Parlamento dos Açores cria comissão para acompanhar descontaminação nas Lajes

O parlamento dos Açores aprovou uma proposta subscrita por vários partidos para a criação de uma Comissão Técnica Independente com o objetivo de fiscalizar, acompanhar e avaliar o processo de descontaminação dos solos e aquíferos na ilha Terceira.




A iniciativa, que partiu do deputado único do Bloco de Esquerda, António Lima, foi subscrita pela maioria dos partidos com assento parlamentar (PSD, PS, CDS-PP, PAN e PPM), mas deixou de fora os deputados da Iniciativa Liberal e do Chega, estes últimos por não terem sido convidados a acompanhar o proponente.

“Este é um problema de elevada complexidade técnica e científica. Por essa razão, entendemos que o seu acompanhamento deve assentar num escrutínio rigoroso, transparente e autónomo do poder político”, explicou António Lima, durante a apresentação da iniciativa, em plenário, na cidade da Horta.

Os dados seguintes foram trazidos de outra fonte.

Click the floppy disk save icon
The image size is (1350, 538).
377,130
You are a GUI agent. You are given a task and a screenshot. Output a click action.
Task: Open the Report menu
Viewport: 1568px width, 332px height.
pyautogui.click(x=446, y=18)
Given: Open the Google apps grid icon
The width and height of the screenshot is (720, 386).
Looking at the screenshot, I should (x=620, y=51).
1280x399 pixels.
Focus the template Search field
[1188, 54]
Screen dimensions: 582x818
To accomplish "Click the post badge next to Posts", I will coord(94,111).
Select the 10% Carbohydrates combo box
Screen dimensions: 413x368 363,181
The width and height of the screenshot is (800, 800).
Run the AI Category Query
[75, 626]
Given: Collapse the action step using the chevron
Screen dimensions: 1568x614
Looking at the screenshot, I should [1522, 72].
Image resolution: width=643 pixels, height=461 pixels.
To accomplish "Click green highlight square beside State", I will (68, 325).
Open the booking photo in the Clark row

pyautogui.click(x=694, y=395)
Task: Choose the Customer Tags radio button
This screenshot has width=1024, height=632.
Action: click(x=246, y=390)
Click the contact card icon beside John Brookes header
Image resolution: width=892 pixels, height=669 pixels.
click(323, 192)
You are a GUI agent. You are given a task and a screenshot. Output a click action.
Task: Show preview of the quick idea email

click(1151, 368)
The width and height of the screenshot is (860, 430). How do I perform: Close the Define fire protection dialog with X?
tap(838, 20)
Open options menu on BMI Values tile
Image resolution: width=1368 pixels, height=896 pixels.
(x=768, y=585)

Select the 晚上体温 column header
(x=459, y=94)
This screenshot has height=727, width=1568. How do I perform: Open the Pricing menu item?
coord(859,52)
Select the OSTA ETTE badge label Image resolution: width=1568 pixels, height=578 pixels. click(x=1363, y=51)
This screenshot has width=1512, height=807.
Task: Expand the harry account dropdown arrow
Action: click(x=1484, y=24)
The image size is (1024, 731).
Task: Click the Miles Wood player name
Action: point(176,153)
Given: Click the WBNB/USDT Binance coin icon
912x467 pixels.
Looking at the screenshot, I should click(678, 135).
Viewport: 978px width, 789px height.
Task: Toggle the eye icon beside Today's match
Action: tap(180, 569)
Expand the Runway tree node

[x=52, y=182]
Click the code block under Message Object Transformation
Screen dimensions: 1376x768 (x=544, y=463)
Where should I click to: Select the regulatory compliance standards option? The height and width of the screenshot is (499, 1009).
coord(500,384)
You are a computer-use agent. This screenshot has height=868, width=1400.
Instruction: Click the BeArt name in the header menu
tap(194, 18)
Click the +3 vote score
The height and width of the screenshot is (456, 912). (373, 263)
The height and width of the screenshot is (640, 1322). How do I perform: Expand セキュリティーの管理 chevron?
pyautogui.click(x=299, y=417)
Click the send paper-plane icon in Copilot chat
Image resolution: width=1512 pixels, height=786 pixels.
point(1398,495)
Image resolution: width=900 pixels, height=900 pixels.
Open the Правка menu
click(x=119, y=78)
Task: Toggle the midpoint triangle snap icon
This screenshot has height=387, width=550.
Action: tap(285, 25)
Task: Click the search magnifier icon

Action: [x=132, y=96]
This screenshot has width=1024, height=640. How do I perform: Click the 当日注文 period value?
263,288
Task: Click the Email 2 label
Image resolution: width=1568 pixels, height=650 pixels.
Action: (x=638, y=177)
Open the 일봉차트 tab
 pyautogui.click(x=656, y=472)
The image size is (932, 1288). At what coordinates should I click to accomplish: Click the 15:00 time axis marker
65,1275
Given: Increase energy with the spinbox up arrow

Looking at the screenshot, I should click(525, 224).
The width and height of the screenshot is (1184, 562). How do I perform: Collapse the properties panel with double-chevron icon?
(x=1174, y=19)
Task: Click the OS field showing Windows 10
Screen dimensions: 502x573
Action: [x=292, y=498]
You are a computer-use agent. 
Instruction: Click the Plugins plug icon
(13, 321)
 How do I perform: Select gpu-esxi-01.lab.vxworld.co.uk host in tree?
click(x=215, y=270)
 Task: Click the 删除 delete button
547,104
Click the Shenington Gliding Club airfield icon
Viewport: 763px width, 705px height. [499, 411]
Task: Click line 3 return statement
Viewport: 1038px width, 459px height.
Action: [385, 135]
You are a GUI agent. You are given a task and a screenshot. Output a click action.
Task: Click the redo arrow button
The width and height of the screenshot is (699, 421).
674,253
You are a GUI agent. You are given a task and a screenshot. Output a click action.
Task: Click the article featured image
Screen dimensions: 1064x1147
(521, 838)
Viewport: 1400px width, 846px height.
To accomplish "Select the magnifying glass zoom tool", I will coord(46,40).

A Comissão será constituída por especialistas e irá funcionar “com total independência do poder político”, com a tarefa de acompanhar os estudos epidemiológicos relativos às consequências da existência de diversos contaminantes no ambiente e na população local, e solicitar a realização de colheitas e contra-análises laboratoriais autónomas a laboratórios externos acreditados.

A proposta de constituição desta comissão surge na sequência de um debate de urgência, proposto pelo CDS-PP, realizado na quinta-feira na Assembleia Legislativa dos Açores, após as notícias sobre uma tese de doutoramento, realizada pelo antropólogo Félix Rodrigues, em torno da presença de metais pesados em esqueletos humanos de antigos residentes no concelho da Praia da Vitória, onde está instalada a Base das Lajes.

Um relatório do Laboratório Nacional de Engenharia Civil (LNEC), agora divulgado, realizado com base na recolha de análises efetuadas em 2025, conclui que a qualidade da água consumida pela população da Praia da Vitória, mantém-se, globalmente, segura e em conformidade com os requisitos legais.

Os técnicos do LNEC admitem, apesar de tudo, a existência de “situações pontuais de contaminação” ainda por resolver naquele concelho, em terrenos próximos da Base das Lajes, mas entendem que esses casos não representam risco para a saúde pública.

“A comissão terá total autonomia técnica e científica. Para garantir que o seu trabalho seja blindado contra qualquer interferência ou instrução política, o diploma estabelece regras muito claras de funcionamento e composição”, justificou António Lima, adiantando que a comissão será composta por nove membros, nomeados por resolução da Assembleia, por uma maioria qualificada de dois terços dos deputados.

Antes da nomeação desses elementos, o parlamento regional irá ouvir o Conselho de Reitores das Universidades Portuguesas, a Ordem dos Engenheiros, a Ordem dos Médicos e a Ordem dos Farmacêuticos.

Durante a discussão da iniciativa, José Pacheco, líder parlamentar do Chega, lamentou que o seu partido não tenha sido convidado para subscrever também a constituição desta comissão, com a qual o partido concorda, dada importância ambiental do tema, e pediu esclarecimentos ao Bloco de Esquerda sobre as razões da sua exclusão.

O deputado do BE respondeu que só convidou partidos que considera serem “democráticos”, argumento que suscitou o protesto da bancada da Chega, que entende ser inaceitável que um partido acuse outros deputados de não serem democráticos, “quando foram eleitos democraticamente”.

O deputado único da IL, Nuno Barata, também não subscreveu a proposta de criação da comissão técnica independente, por entender que a iniciativa devia ser acompanhada por todos os partidos, e não excluir ninguém.

O diploma agora aprovado determina que a comissão técnica independente poderá solicitar, através da Assembleia e do Governo Regional, informações e relatórios aos órgãos de soberania nacional sobre a Base das Lajes e sobre relação bilateral com os Estados Unidos da América.

A comissão deverá iniciar as suas funções a 01 de janeiro de 2027 e terá um mandato de dois anos.